Tarefa:
Decida se cada afirmação abaixo está de acordo com o trecho sobre o vendedor, respondendo sim ou não e citando literalmente as palavras do trecho que decidem a questão.
(a) A mãe perguntou se a empresa estava aplicando uma punição por algum erro.
(b) A figura de vendedor que vem à mente é a de um vendedor de carros novos.
(c) A frase considerada mais engraçada é “Bom vendedor já nasce bom vendedor”.

Trecho:
O “vendedô” e o consultor
Eu causei algumas decepções para meus pais. Uma delas, lá por 1990, foi quando eu disse que iriar trabalhar como “vendedor”. Eles ficaram visivelmente abatidos. Minha mãe colocou a mão na cabeça e perguntou “a empresa está te punindo porque você fez algo errado?”. Meu pai veio com a frase típica “Meu filho, habib, você estudou tanto. Vai deixar tudo isto de lado para ser vendedor? Você vai jogar sua carreira no lixo!”
Fechem os olhos por um momento e pensem no que seria a figura típica de um vendedor. Eu mesmo acabo sempre imaginando aquele vendedor de carros usados em filmes americanos. Sabe o cara fumando charuto com a camisa aberta, cheio de correntes de ouro e falando mais do que a boca? Você tem certeza que o cara vai te enrolar e vai te enganar.
Vocês, com certeza, já ouviram falar que vendedor é o cara que consegue vender qualquer coisa para qualquer um. Vende gelo para esquimó. A frase que eu acho mais engraçada “Bom vendedor já nasce bom vendedor” – se assim fosse nós poderíamos recrutar vendedores lá na maternidade. Já pensou olhar para o bebezinho e falar “este sim, vai ser vendedor dos bons!”

Entradas salvas
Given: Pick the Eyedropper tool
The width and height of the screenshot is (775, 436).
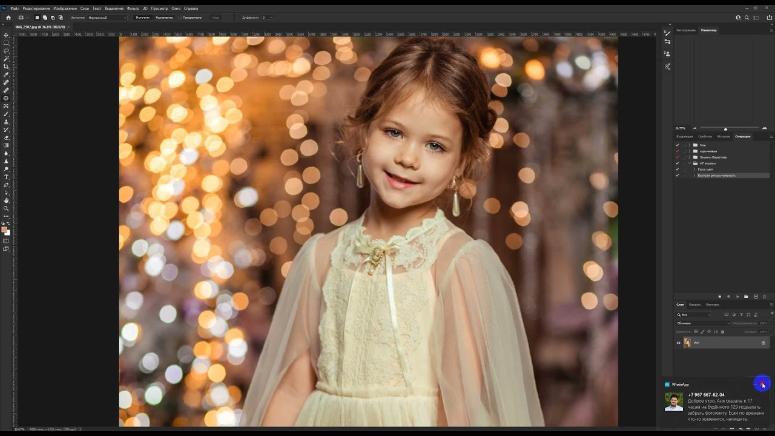Looking at the screenshot, I should point(6,74).
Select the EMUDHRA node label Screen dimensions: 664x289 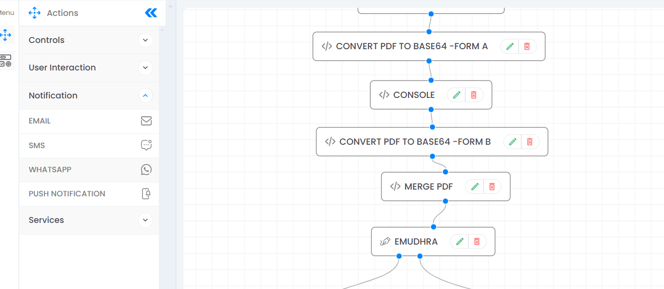click(x=416, y=242)
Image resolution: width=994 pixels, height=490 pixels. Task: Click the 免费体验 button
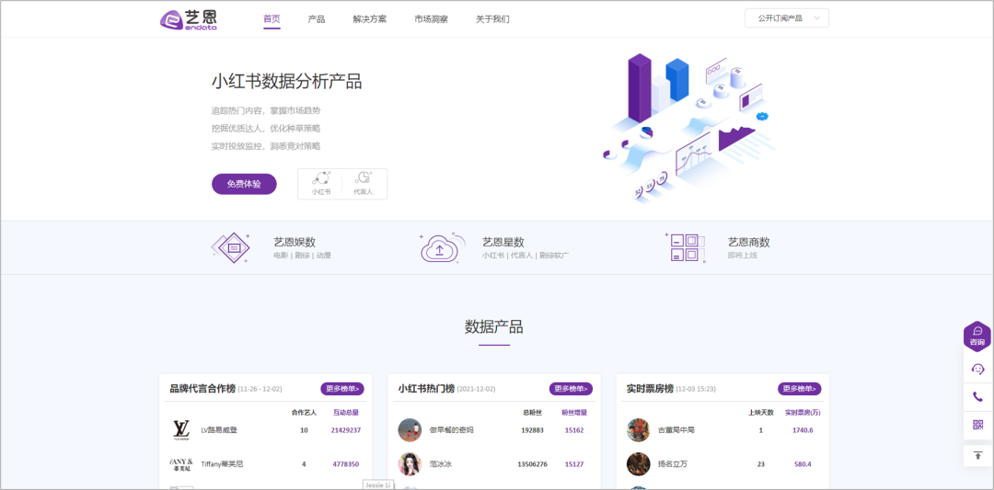(x=244, y=184)
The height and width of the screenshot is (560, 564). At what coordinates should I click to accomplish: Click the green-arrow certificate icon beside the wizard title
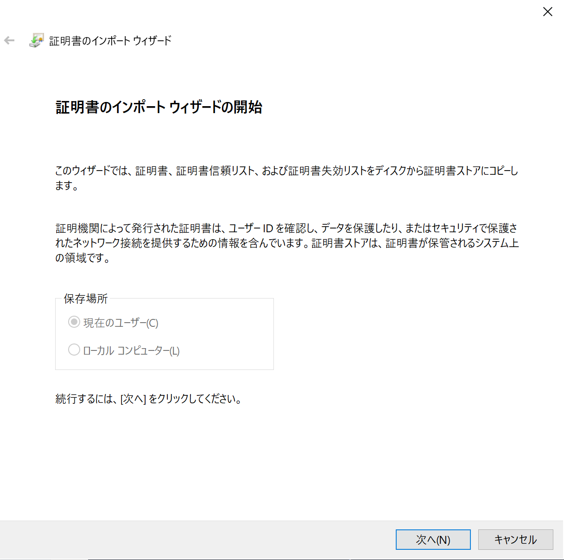[36, 40]
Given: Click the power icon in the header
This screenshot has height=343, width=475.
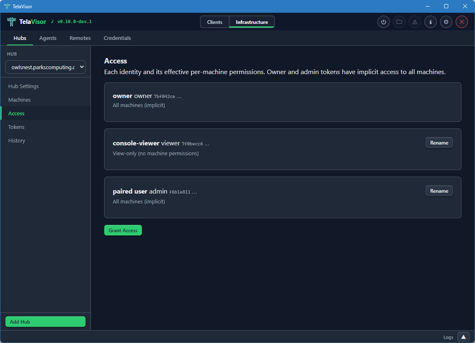Looking at the screenshot, I should [x=384, y=22].
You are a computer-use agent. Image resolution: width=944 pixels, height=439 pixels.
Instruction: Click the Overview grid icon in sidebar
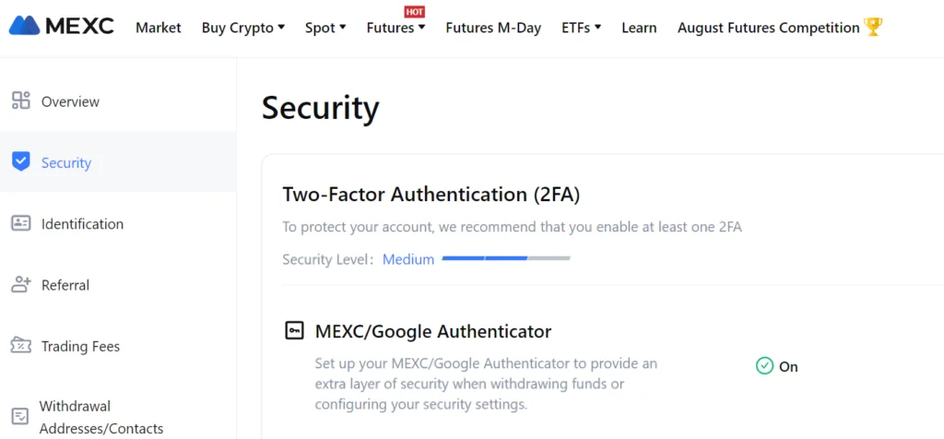(21, 101)
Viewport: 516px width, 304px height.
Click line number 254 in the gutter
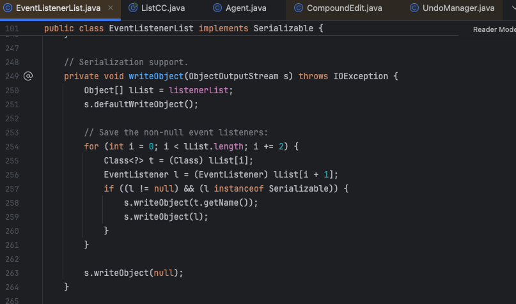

Solução:
(a) Sim: “a empresa está te punindo porque você fez algo errado?”
(b) Não: “aquele vendedor de carros usados em filmes americanos”
(c) Sim: “A frase que eu acho mais engraçada “Bom vendedor já nasce bom vendedor””